Why do grammar schools and selective secondary schools use 11 plus exams if SATs are an accurate way or determining what a DC has learned and how they will perform academically in the future?

Do you really think that schools like QEB (www.education.gov.uk/cgi-bin/schools/performance/school.pl?urn=136899) give a toss that a DC has a SATs level 6 in Maths? Do you really think that this would be a credible way of identifying which children they should offer a place to as, after all, they are going to get an A/A* at GCSE.

MumTryingHerBest · 18/02/2016 21:38

ProggyMat I do believe that SAT's are for the benefit of the child. why?

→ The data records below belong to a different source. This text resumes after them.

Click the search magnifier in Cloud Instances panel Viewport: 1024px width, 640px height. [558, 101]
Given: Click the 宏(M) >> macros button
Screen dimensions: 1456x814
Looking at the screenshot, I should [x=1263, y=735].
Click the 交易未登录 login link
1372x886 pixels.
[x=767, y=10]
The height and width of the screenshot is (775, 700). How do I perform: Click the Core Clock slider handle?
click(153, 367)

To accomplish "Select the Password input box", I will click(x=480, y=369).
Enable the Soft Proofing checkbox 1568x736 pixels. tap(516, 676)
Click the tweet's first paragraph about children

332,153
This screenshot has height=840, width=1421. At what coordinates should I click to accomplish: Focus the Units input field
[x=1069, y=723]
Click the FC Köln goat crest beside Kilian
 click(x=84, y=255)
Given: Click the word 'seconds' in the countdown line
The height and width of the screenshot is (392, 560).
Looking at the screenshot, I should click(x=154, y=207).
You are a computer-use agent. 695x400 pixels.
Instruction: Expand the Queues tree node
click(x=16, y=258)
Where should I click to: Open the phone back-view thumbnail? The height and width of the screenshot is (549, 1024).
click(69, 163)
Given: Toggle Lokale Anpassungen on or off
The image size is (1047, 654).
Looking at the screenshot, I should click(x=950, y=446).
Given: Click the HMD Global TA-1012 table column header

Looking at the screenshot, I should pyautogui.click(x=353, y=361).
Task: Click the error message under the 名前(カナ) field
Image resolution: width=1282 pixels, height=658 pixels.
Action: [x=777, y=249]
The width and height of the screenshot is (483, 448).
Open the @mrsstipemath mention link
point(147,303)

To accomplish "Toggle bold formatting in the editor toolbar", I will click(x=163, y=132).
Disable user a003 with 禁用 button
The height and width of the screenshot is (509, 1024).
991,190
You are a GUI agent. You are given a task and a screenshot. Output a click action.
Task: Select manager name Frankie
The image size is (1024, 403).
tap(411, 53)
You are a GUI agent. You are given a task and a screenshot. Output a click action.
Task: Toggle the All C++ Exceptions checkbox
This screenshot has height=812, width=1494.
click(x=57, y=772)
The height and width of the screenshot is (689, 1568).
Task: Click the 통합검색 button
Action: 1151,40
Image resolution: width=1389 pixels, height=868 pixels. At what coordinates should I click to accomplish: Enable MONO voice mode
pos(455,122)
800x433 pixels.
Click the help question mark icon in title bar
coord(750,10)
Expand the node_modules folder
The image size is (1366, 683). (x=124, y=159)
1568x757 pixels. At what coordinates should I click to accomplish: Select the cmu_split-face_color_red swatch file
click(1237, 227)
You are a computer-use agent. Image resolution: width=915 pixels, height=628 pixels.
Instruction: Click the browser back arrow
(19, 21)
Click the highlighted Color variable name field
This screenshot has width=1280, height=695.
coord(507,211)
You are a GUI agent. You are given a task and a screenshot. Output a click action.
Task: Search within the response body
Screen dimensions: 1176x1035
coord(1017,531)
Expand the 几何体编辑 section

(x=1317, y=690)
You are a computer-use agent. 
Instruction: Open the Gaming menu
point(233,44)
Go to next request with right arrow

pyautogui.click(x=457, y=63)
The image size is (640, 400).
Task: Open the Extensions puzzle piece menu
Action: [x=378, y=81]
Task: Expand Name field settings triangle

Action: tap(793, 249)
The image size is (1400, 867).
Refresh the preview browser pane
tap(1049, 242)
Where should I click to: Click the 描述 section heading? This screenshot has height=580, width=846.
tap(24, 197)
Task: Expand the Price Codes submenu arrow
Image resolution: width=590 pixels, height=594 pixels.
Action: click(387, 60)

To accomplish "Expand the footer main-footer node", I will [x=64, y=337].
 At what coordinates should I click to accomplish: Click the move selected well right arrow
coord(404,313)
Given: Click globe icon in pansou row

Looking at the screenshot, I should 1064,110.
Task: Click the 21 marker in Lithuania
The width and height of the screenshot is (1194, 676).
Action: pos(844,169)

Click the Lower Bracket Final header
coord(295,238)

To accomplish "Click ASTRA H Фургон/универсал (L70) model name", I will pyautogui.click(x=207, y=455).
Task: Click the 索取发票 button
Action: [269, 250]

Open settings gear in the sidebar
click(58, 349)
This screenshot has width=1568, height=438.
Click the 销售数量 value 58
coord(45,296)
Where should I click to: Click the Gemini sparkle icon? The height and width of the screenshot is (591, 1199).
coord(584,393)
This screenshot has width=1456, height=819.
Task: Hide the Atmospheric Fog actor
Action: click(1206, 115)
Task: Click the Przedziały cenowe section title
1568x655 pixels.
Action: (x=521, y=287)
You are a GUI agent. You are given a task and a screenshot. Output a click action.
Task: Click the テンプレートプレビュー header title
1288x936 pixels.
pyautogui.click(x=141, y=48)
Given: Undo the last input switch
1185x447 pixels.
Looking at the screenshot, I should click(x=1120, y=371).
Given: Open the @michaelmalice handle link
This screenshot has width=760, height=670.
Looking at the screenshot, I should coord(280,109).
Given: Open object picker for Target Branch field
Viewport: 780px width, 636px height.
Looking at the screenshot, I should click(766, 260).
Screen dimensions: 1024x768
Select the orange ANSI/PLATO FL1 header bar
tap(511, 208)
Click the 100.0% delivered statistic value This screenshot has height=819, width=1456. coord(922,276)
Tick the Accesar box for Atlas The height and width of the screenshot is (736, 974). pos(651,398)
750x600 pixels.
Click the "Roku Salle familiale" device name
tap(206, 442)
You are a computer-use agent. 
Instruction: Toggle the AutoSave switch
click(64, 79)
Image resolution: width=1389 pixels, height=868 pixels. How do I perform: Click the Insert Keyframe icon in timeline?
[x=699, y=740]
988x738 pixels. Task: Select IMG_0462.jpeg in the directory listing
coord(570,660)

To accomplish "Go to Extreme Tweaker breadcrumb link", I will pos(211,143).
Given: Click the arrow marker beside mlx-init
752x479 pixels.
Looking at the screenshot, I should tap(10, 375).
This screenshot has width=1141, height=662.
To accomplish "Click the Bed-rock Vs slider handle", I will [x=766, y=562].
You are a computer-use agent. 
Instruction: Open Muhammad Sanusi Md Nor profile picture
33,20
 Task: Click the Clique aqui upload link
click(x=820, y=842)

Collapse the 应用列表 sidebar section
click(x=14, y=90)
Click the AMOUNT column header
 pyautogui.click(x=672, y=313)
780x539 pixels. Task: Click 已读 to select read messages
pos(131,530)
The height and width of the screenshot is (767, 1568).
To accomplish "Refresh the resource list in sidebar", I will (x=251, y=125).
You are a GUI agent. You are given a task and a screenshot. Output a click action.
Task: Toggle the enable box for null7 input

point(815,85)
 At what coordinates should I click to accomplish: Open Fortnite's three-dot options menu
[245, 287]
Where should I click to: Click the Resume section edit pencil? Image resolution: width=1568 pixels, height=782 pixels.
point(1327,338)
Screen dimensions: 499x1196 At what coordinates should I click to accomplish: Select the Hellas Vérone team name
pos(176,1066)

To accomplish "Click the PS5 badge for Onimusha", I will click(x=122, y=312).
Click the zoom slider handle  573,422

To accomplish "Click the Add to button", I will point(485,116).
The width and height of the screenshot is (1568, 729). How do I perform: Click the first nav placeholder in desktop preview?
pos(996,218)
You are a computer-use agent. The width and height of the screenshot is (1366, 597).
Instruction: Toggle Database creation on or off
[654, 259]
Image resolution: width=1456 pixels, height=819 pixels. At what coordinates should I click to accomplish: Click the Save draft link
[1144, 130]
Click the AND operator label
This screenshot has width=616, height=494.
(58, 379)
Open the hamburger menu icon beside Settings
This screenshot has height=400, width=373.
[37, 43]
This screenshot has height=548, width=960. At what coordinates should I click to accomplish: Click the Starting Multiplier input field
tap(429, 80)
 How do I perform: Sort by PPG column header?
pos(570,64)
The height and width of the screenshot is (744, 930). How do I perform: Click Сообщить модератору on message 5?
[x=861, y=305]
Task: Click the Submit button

MumTryingHerBest · 18/02/2016 21:43

mrz The assessment we have is useful for the child Please could you elaborate on this.

mrz · 19/02/2016 05:45

Is that the fault of the test Tea or the school or league tables or parents who only want their child to attend an outstanding school with good SAT results?

mrz · 19/02/2016 05:54

Mum visit any junior school and they will moan about the levels passed on from the infants ...just as secondaries moan about primary levels.
I remember my own children spending three (yes three) years of secondary repeating things they'd mastered in primary because their teachers didn't believe SATs results. Their internal tests only assessed what they'd been taught so it wasn't picked up until KS3 SATs when teachers were surprised by the results!